(Extracted data entries)

★ ★ ★ ★ ★

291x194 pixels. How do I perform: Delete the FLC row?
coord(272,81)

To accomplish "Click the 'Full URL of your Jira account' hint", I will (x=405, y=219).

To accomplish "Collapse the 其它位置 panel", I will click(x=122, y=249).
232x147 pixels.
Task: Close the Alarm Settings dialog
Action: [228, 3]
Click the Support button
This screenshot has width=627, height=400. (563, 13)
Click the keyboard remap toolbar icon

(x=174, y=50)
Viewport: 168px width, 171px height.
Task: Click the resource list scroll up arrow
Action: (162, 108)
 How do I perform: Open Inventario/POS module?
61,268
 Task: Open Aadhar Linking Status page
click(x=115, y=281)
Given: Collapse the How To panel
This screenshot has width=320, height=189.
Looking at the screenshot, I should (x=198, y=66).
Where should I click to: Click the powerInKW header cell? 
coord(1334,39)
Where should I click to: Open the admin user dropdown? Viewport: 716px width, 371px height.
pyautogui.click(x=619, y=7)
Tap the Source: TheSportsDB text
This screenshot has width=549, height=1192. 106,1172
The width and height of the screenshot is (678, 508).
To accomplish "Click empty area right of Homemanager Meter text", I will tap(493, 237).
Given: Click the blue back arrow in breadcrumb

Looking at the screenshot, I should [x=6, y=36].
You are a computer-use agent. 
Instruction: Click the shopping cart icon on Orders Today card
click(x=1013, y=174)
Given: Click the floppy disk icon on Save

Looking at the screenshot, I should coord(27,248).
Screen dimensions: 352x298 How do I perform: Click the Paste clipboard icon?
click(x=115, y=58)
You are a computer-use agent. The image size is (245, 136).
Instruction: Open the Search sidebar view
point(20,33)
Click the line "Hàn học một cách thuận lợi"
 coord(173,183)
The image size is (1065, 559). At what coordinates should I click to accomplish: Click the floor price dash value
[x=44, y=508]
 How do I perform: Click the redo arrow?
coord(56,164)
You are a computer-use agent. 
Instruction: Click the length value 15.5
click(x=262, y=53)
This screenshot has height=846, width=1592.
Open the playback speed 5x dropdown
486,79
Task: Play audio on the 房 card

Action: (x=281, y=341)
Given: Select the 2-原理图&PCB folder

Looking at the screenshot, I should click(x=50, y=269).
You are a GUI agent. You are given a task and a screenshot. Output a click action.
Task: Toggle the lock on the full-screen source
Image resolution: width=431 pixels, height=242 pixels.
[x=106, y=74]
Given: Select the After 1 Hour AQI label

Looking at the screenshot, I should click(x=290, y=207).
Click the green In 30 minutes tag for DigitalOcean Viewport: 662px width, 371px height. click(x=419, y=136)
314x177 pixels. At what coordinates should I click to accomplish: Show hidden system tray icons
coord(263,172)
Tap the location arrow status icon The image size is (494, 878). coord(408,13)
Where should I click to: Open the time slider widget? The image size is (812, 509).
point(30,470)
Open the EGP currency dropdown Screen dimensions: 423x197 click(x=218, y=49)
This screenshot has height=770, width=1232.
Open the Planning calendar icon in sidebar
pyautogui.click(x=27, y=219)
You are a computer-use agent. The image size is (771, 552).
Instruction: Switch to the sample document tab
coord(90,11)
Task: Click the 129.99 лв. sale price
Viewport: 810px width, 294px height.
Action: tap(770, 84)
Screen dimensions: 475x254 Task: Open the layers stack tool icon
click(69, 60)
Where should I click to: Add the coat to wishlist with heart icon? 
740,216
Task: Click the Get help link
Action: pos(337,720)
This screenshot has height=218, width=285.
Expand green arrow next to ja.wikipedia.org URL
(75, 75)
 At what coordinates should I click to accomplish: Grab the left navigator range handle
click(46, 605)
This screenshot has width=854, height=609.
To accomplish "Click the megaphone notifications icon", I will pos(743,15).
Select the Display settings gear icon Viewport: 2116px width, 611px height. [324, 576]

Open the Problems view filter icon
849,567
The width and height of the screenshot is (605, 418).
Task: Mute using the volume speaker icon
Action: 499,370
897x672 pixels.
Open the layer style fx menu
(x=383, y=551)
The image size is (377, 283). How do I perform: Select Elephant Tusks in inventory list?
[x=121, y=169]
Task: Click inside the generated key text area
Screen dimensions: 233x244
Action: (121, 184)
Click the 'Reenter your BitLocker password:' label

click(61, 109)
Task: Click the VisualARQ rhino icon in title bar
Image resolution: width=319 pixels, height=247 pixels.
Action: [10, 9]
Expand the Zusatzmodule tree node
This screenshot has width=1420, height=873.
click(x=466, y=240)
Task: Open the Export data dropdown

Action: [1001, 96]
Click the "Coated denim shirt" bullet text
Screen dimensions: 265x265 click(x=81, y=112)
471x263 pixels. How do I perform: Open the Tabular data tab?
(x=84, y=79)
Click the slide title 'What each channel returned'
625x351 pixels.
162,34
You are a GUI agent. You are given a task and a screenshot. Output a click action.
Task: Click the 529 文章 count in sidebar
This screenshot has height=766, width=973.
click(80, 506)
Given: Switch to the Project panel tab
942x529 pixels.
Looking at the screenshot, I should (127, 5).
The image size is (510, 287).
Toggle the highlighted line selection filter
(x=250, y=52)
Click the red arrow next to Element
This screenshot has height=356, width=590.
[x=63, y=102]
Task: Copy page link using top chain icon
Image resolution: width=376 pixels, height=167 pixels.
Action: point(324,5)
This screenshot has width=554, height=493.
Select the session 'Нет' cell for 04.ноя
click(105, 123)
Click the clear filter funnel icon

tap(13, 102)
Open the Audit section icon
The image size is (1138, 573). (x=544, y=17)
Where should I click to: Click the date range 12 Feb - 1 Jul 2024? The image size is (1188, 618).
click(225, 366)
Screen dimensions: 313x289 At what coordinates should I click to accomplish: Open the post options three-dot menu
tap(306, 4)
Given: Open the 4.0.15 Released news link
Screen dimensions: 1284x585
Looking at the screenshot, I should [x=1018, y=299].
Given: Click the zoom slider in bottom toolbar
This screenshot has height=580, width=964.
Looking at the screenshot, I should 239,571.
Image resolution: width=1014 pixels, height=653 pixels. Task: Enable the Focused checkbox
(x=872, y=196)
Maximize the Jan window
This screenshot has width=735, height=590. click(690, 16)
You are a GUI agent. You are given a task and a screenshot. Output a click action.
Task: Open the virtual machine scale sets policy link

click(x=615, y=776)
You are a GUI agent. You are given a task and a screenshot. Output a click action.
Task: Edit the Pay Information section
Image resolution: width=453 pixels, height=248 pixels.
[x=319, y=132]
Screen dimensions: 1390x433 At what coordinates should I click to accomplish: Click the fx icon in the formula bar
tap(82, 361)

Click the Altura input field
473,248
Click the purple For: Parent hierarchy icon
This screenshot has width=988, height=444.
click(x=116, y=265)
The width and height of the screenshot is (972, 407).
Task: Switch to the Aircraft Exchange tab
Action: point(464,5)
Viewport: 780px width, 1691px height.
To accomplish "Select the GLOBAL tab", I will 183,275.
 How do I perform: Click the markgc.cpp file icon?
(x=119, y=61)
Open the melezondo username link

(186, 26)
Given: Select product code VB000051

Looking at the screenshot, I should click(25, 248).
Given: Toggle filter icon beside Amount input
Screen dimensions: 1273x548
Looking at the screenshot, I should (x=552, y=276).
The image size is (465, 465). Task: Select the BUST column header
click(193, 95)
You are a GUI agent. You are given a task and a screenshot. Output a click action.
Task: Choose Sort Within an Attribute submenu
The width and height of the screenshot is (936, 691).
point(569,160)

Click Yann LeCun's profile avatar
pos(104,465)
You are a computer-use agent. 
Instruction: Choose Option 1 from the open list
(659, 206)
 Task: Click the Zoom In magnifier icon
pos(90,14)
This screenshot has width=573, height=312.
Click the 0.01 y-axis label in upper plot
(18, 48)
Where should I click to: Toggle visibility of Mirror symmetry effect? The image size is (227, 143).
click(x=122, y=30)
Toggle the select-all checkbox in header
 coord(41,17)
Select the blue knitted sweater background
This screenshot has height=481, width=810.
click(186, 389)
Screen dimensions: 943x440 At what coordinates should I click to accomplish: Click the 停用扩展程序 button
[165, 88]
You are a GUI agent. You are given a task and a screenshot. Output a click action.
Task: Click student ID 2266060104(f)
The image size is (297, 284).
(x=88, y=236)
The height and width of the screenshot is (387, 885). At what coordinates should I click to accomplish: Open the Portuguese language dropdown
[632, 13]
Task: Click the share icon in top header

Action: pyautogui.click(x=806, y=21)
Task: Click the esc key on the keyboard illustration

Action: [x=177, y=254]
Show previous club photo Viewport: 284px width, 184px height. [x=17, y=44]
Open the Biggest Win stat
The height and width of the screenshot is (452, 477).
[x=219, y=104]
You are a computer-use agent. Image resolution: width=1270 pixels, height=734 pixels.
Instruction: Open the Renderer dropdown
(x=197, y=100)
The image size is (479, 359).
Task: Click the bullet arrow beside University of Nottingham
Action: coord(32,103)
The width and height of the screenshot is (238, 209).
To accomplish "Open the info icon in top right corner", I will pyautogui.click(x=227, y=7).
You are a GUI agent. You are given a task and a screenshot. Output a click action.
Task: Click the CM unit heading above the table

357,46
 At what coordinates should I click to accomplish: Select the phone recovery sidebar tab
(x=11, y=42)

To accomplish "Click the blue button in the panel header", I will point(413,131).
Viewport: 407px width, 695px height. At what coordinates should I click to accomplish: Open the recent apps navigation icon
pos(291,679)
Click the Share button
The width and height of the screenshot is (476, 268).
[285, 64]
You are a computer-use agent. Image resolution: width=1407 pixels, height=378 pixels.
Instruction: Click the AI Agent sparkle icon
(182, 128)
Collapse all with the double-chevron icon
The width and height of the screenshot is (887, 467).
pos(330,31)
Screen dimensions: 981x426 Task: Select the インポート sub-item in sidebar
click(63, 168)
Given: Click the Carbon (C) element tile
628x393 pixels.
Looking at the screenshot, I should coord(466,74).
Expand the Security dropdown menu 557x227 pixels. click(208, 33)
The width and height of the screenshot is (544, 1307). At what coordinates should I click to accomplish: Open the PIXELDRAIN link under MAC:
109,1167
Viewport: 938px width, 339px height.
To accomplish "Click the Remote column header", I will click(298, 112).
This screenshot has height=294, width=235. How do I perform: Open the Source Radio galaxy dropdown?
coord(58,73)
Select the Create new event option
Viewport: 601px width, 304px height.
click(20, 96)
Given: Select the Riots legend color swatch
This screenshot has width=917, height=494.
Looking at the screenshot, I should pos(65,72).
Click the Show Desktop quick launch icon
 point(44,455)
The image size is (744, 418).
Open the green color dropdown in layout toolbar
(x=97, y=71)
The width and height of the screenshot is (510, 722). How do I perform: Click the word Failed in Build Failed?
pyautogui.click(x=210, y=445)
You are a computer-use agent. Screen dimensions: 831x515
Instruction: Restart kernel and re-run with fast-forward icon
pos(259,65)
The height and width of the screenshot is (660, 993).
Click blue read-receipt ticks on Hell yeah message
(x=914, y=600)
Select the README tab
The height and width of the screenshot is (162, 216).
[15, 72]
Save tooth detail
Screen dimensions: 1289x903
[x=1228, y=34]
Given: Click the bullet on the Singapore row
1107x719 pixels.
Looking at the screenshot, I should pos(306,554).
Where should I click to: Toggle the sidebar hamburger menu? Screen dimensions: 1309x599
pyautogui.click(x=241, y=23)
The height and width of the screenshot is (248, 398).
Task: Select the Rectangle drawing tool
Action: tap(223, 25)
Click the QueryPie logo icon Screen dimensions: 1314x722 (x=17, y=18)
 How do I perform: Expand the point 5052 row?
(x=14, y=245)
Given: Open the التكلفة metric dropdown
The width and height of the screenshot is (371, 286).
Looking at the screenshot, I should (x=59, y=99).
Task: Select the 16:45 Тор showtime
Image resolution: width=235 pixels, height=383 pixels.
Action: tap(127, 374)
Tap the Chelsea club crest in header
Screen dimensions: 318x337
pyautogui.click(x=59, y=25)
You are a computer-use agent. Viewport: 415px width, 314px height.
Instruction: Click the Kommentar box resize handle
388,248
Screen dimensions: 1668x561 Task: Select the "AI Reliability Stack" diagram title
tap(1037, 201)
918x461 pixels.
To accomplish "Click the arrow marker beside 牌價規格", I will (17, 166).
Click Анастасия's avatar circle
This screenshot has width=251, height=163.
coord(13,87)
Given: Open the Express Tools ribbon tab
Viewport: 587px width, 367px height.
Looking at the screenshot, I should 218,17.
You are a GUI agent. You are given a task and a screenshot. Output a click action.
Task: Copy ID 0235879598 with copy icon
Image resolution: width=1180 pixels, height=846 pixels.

★ ★ ★ ★ ★

> **WHAT YOU NEED TO DO**
Lines from the one containing "Screen dimensions: 1668x561" to the end of the data are to be printed exactly, including the first and last.

> **RESPONSE AREA**
Screen dimensions: 1668x561 Task: Select the "AI Reliability Stack" diagram title
tap(1037, 201)
918x461 pixels.
To accomplish "Click the arrow marker beside 牌價規格", I will (17, 166).
Click Анастасия's avatar circle
This screenshot has width=251, height=163.
coord(13,87)
Given: Open the Express Tools ribbon tab
Viewport: 587px width, 367px height.
Looking at the screenshot, I should 218,17.
You are a GUI agent. You are given a task and a screenshot. Output a click action.
Task: Copy ID 0235879598 with copy icon
Image resolution: width=1180 pixels, height=846 pixels.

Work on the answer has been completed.